◆ DATASET CONTENT:
⁂

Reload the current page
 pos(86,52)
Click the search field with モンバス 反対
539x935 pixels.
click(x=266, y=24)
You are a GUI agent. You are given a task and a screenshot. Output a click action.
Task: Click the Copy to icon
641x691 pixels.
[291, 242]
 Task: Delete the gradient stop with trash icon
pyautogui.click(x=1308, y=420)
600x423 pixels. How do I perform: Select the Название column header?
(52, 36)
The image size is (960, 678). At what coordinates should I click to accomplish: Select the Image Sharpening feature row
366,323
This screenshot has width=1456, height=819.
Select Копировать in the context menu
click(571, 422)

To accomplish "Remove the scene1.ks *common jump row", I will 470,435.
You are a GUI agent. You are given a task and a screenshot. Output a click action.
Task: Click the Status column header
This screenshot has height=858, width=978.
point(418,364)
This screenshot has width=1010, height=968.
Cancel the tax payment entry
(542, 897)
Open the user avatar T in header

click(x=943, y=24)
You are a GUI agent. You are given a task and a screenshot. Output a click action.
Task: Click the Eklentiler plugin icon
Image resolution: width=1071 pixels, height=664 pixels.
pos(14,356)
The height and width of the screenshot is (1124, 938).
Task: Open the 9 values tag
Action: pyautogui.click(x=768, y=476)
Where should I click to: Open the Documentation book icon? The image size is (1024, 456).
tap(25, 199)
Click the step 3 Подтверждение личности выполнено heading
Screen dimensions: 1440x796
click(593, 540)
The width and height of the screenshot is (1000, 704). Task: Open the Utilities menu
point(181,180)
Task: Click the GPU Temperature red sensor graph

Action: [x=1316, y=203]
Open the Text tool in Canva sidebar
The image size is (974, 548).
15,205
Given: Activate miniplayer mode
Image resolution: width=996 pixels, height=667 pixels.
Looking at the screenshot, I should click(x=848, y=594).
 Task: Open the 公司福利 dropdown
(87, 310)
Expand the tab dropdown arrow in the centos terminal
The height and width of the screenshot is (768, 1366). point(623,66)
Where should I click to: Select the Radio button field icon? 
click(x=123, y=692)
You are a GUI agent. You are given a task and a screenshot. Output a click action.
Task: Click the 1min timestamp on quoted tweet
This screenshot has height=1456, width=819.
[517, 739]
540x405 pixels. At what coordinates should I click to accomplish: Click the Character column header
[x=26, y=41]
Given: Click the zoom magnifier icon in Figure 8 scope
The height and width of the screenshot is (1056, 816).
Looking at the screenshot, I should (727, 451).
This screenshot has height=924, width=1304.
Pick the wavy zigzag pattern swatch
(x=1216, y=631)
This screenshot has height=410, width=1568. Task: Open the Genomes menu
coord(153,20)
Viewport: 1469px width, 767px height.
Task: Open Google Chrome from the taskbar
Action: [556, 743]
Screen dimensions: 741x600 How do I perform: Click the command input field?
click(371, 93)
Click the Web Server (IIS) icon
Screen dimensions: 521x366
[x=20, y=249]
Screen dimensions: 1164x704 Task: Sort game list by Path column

⁂

◆ WORK INSTRUCTION: Could you return the complete listing, word for word?

◆ RESULT:
Reload the current page
 pos(86,52)
Click the search field with モンバス 反対
539x935 pixels.
click(x=266, y=24)
You are a GUI agent. You are given a task and a screenshot. Output a click action.
Task: Click the Copy to icon
641x691 pixels.
[291, 242]
 Task: Delete the gradient stop with trash icon
pyautogui.click(x=1308, y=420)
600x423 pixels. How do I perform: Select the Название column header?
(52, 36)
The image size is (960, 678). At what coordinates should I click to accomplish: Select the Image Sharpening feature row
366,323
This screenshot has width=1456, height=819.
Select Копировать in the context menu
click(571, 422)

To accomplish "Remove the scene1.ks *common jump row", I will 470,435.
You are a GUI agent. You are given a task and a screenshot. Output a click action.
Task: Click the Status column header
This screenshot has height=858, width=978.
point(418,364)
This screenshot has width=1010, height=968.
Cancel the tax payment entry
(542, 897)
Open the user avatar T in header

click(x=943, y=24)
You are a GUI agent. You are given a task and a screenshot. Output a click action.
Task: Click the Eklentiler plugin icon
Image resolution: width=1071 pixels, height=664 pixels.
pos(14,356)
The height and width of the screenshot is (1124, 938).
Task: Open the 9 values tag
Action: pyautogui.click(x=768, y=476)
Where should I click to: Open the Documentation book icon? The image size is (1024, 456).
tap(25, 199)
Click the step 3 Подтверждение личности выполнено heading
Screen dimensions: 1440x796
click(593, 540)
The width and height of the screenshot is (1000, 704). Task: Open the Utilities menu
point(181,180)
Task: Click the GPU Temperature red sensor graph

Action: [x=1316, y=203]
Open the Text tool in Canva sidebar
The image size is (974, 548).
15,205
Given: Activate miniplayer mode
Image resolution: width=996 pixels, height=667 pixels.
Looking at the screenshot, I should click(x=848, y=594).
 Task: Open the 公司福利 dropdown
(87, 310)
Expand the tab dropdown arrow in the centos terminal
The height and width of the screenshot is (768, 1366). point(623,66)
Where should I click to: Select the Radio button field icon? 
click(x=123, y=692)
You are a GUI agent. You are given a task and a screenshot. Output a click action.
Task: Click the 1min timestamp on quoted tweet
This screenshot has height=1456, width=819.
[517, 739]
540x405 pixels. At what coordinates should I click to accomplish: Click the Character column header
[x=26, y=41]
Given: Click the zoom magnifier icon in Figure 8 scope
The height and width of the screenshot is (1056, 816).
Looking at the screenshot, I should (727, 451).
This screenshot has height=924, width=1304.
Pick the wavy zigzag pattern swatch
(x=1216, y=631)
This screenshot has height=410, width=1568. Task: Open the Genomes menu
coord(153,20)
Viewport: 1469px width, 767px height.
Task: Open Google Chrome from the taskbar
Action: [556, 743]
Screen dimensions: 741x600 How do I perform: Click the command input field?
click(371, 93)
Click the Web Server (IIS) icon
Screen dimensions: 521x366
[x=20, y=249]
Screen dimensions: 1164x704 Task: Sort game list by Path column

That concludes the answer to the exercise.